> STORED ROWS
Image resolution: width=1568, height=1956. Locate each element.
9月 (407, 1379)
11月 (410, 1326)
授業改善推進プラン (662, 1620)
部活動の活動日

> STATED GOAL
Write out every entry above again word for word, line by line, changing nothing.

> PROBLEM SOLUTION
Image resolution: width=1568, height=1956. Locate each element.
9月 (407, 1379)
11月 (410, 1326)
授業改善推進プラン (662, 1620)
部活動の活動日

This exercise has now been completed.